[nycbug-talk] virtual users and ftp/scp/rsync-ssh (was: ftp client....)

Bob Ippolito bob
Tue Jun 1 21:54:19 EDT 2004


On Jun 1, 2004, at 8:21 PM, George Georgalis wrote:

> On the near horizon is another unrelated problem I need to work out,
> give _virtual_ users ftp/scp/rsync-ssh access to _their_ and only
> _their_ public html docs directories. I saved this shell from a while
> back:
>
> http://www.panix.com/~atlunde/software/restricted-shell/rsync- 
> restricted-shell
>
> I've not completely got my head around that one, it may do, but I would
> prefer not using system accounts, even if they are restricted, and I
> don't want one user to be able to cd to another's 'public' html, and
> read htaccess protected files for example.

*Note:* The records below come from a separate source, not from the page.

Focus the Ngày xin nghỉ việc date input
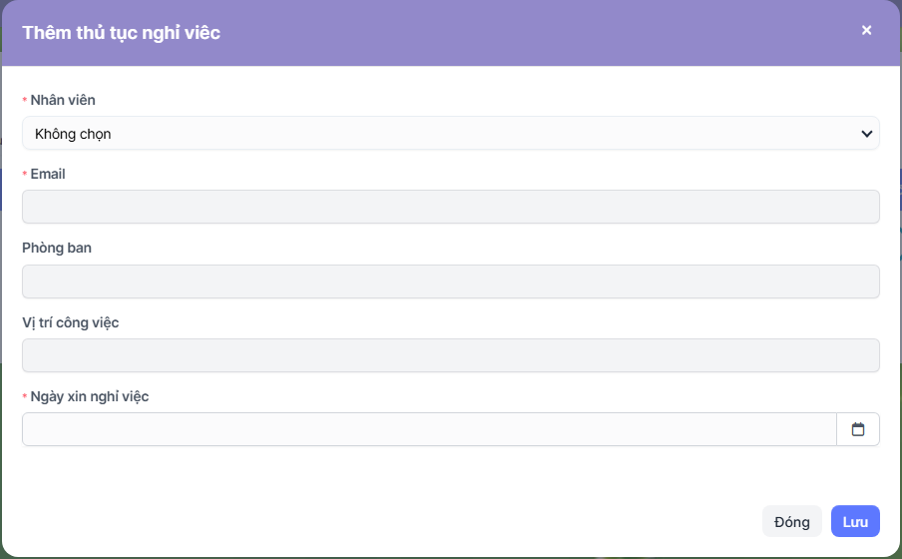902x559 pixels. (429, 429)
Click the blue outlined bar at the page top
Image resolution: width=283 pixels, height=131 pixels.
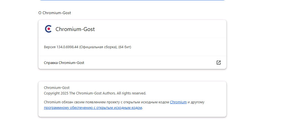tap(132, 0)
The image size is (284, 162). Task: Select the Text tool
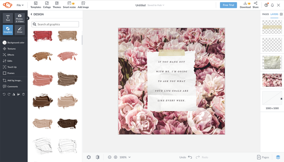(8, 18)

That 'shell' requires system accounts, and it's not chrooted.  Seems  
like a pretty ghetto way to do it in any case...

> I'm thinking djb's checkpassword to chroot to the users's dir for a
> ftp/scp/rsync-ssh restricted shell (yes I need to enable ftp auth,
> securely) could do it, with everything in a cdb. But I'd like to get
> something acceptable (ftp) in place soon. :-} Any ideas?

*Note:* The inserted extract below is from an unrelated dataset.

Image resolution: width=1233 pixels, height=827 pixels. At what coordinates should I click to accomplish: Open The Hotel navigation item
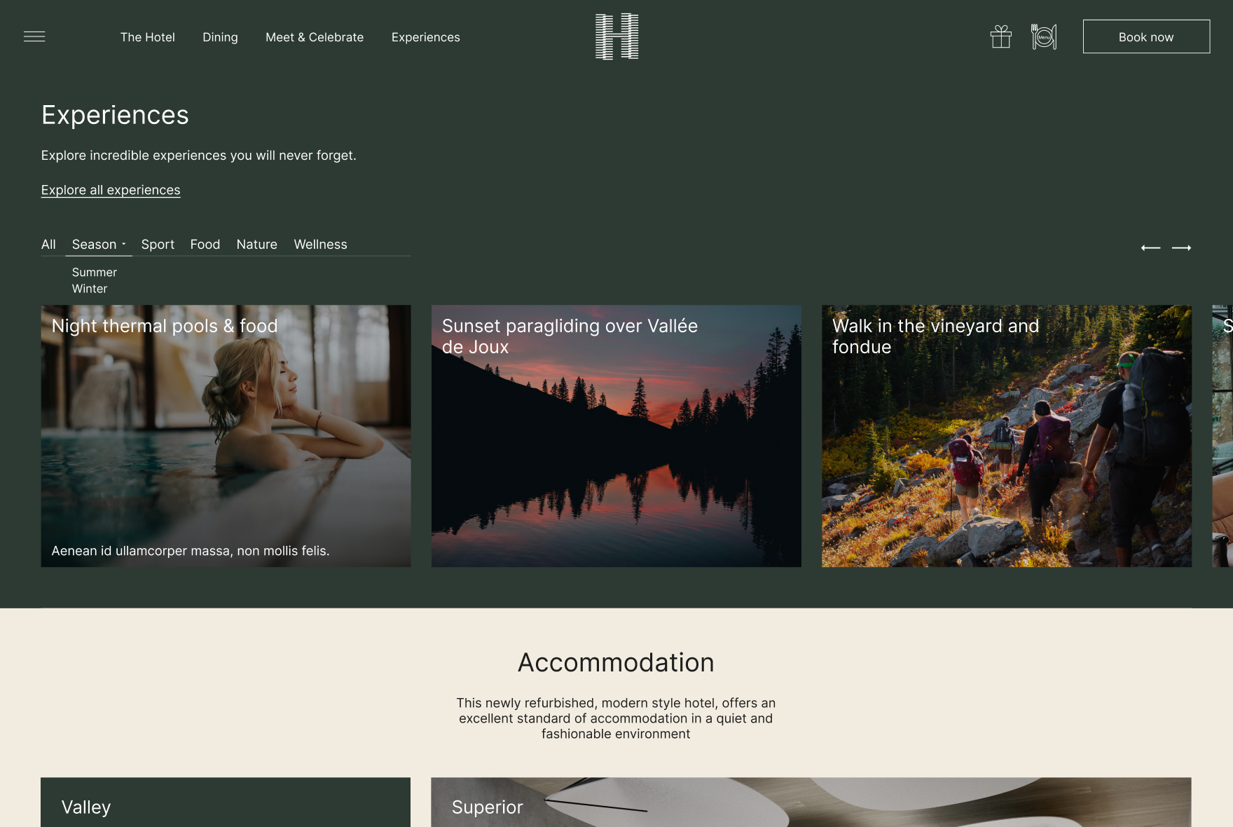147,37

The solution I would use is to use servers designed to handle the  
virtual user scenario.  I remember ProFTPd (?) being capable of doing  
this quite a few years ago.  As for scp and rsync-ssh I don't know of  
any out of the box solutions, however if you're good with Python you  
may want to take a look at conch (a component of Twisted,  
http://twistedmatrix.com/), which is a Python implementation of the SSH  
protocol.  I've personally seen it used to implement restricted virtual  
scp, but I don't think any such package has been released.  Twisted  
does of course also have a FTP component that can be used more or less  
out of the box.  I'm not really very familiar with the implementation  
of rsync, but I can't imagine it would be too hard to implement either.

If you have a budget to support this configuration, I can find you a  
developer that'll be able to whip this up rather quickly.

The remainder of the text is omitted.